Standing at the doorway of the cavernous 3,000-square-foot hall last week, he recalled the work, which from a financial standpoint, he said, “was not a good thing to do.”

He has between $20,000 and $25,000 tied up in the project, he said, mostly for materials.

It was literally a labor of love, with the emphasis on labor. He fit the work in around his duties as borough manager.

The stage had been walled up, and he tore the wall down. He rebuilt the stage too, because much of its wooden floor was rotting.

The hall’s original single-bead, tongue-and-groove ceiling was re-varnished. The old wallpaper was torn off, and the walls were plastered and drywalled. Perhaps Wilson’s biggest project, he said, was sanding and refinishing the pine floor.

“I rented a sander, then figured it would take long enough to make it worth my while to buy it,” he said.

So that’s what he did. It took him more than 100 hours, he said, to redo the floor.

Wilson bought the Pierce and Geddes building, which houses the bank on the first floor and four apartments on the second, in 1999. But the fact the opera house existed was not lost on the Sharpsville Historical Society before then.

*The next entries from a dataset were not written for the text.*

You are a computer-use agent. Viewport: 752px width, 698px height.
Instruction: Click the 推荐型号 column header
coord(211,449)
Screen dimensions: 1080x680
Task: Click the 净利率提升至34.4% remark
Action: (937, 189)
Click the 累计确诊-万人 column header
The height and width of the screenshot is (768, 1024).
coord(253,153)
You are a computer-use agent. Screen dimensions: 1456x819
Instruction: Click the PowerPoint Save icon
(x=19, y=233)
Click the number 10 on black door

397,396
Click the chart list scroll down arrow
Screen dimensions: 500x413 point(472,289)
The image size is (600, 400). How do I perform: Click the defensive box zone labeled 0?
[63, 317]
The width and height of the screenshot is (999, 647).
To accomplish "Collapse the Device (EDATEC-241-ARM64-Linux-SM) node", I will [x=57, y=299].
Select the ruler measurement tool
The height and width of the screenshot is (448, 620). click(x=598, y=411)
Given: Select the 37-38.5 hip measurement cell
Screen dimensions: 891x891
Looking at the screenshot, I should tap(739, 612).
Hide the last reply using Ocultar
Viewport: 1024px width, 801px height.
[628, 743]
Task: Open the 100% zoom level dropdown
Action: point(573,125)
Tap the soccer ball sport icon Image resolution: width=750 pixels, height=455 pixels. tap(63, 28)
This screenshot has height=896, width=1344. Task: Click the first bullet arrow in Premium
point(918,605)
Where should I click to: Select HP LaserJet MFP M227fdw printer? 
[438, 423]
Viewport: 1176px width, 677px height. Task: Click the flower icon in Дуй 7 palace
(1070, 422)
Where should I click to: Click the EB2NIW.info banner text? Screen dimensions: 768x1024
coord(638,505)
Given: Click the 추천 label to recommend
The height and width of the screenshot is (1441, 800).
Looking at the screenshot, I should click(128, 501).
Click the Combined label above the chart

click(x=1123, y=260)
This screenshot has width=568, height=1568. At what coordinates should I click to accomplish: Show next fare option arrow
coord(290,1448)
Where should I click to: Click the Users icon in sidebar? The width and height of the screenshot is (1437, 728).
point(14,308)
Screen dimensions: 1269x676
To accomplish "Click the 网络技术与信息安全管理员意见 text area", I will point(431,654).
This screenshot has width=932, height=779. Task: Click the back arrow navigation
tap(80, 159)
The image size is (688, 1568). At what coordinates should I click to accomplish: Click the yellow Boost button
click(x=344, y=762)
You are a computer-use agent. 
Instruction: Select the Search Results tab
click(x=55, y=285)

“An old-timer in town said there was an old opera house, so we knew it was here,” said Gregg Smith, historical society president.

“We didn’t know what condition it was in.”

Smith said that he first entered the performance hall in the late 1990s.

“It was bad,” he said. “We shoveled dirt out of here.”

But then, he said, historical society members realized: “Oh my gosh, everything original is here.”

He pointed out the authentic footlights with the original electric connections on the front of the stage.

There were plenty of other old treasures, as well. Wilson found the opera house’s ticket booth, with old playbills still covering the walls, after he knocked out some bricks to run new plumbing for the apartments.

It had been walled away, like a secret room, when a new staircase was put in over top of the precarious old spiral stairs that used to lead to the third floor.

Behind the stage, there’s some writing on the walls. But this particular graffiti won’t be cleaned away or painted over.

Any graffiti he found, Wilson said, he carefully preserved — there are names and dates there from graduating classes who used the hall for commencements in the 1800s and early 1900s.

Though Sharpsville considered the Pierce hall its opera house, it had other uses, Mosher said. He speculates the playbills on the ticket booth walls are from old movies, not operas.

The Pierce hall does not have an orchestra pit, which a true opera house does have, he said, though its size is not necessarily an issue.

Mosher said there are small opera houses “all over Italy,” and he came across “a jewel of an opera house” in the Tuscan hills that was half the size of Pierce.

He said that opera in small-town America was popular post-Civil War, with towns wanting to have places where traveling troupes could perform.

“That gave a town a certain class,” he said.

After the phonograph came along, the first recording stars were opera singers, he added.

Mosher found out about the Pierce hall from his friend Dr. Frank Cano, president of the Valley Lyric Opera based in Greenville.

No, Greenville does not have an opera house, though Mosher is sure there were others in the area. One he knows of, he said, is in Cortland.

Mosher, who is stage director for the July performance, said he chose the comedy “Don Pasquale” because a small cast can pull it off without an orchestra. “An orchestra in that hall would be too much sound,” he said.

Cano’s son Tristan, a graduate of the University of Cincinnati’s College-Conservatory of Music and an aspiring opera conductor, will play piano as well as conduct.

Cast members will include nationally known bass-baritone Jason Budd in the title role.

Budd, one of Mosher’s former students, is from Hubbard. Other performers will include Corinne Morini, a lyric-coloratura soprano from Ellwood City, and Matthew Miles, a tenor from Boardman.

The performance will benefit the historical society.